§ **WHAT YOU HAVE TO DO**
Reproduce every line of the items below word for word, but leave the pictures out of your answer.

§ **DATA LINES**
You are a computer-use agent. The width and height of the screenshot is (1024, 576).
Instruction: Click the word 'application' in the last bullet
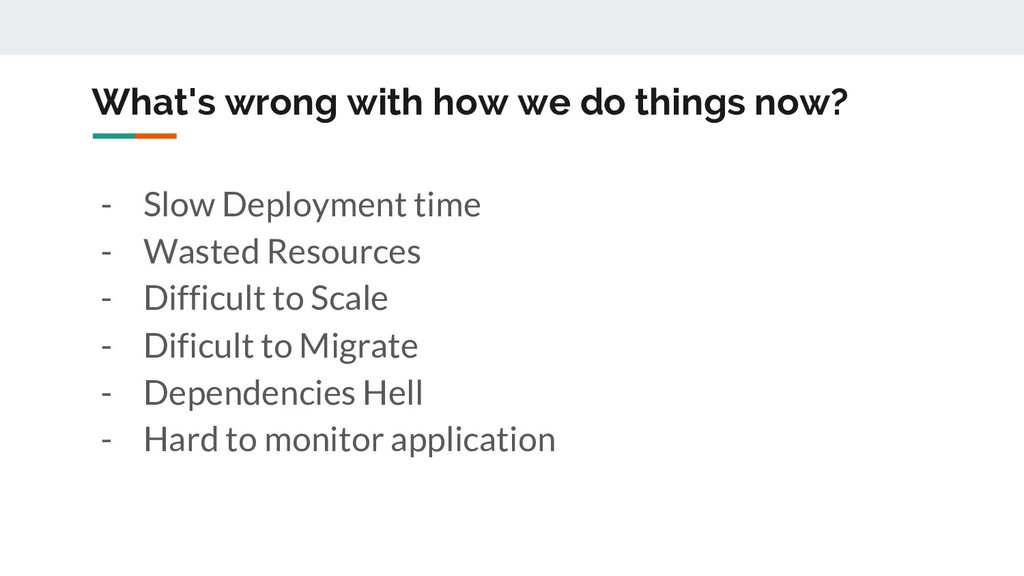(473, 441)
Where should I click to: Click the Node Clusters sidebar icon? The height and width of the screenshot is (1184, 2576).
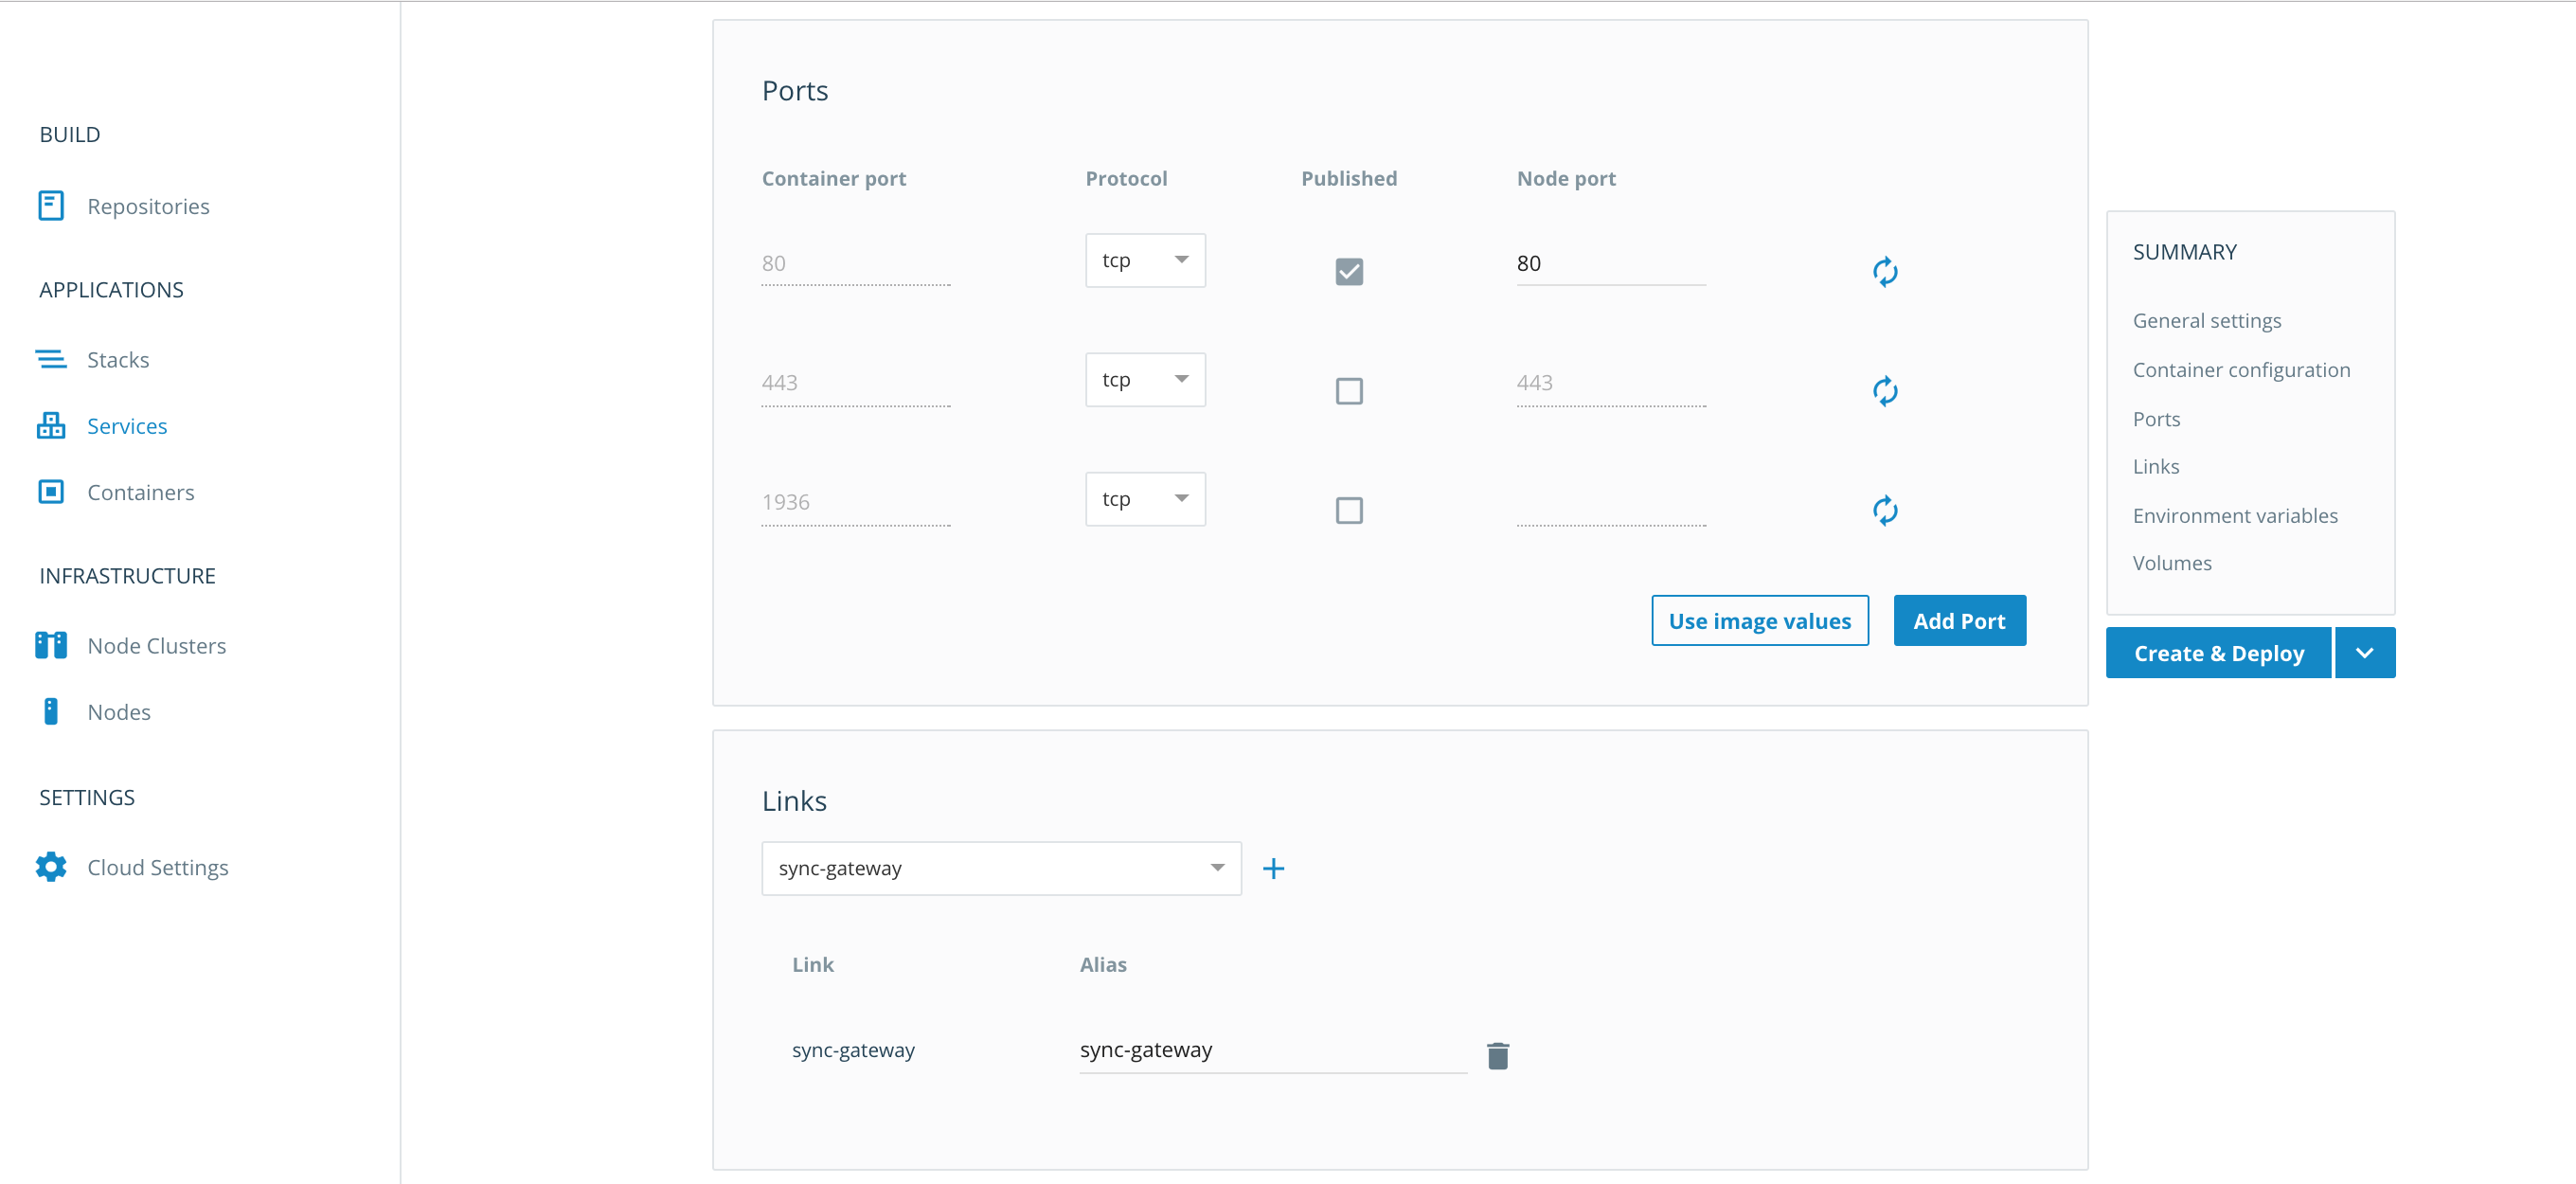[x=51, y=645]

§ **THE RESULT**
You are a computer-use agent. The width and height of the screenshot is (1024, 576).
Instruction: Click the word 'application' in the last bullet
(473, 441)
Where should I click to: Click the Node Clusters sidebar icon? The height and width of the screenshot is (1184, 2576).
[x=51, y=645]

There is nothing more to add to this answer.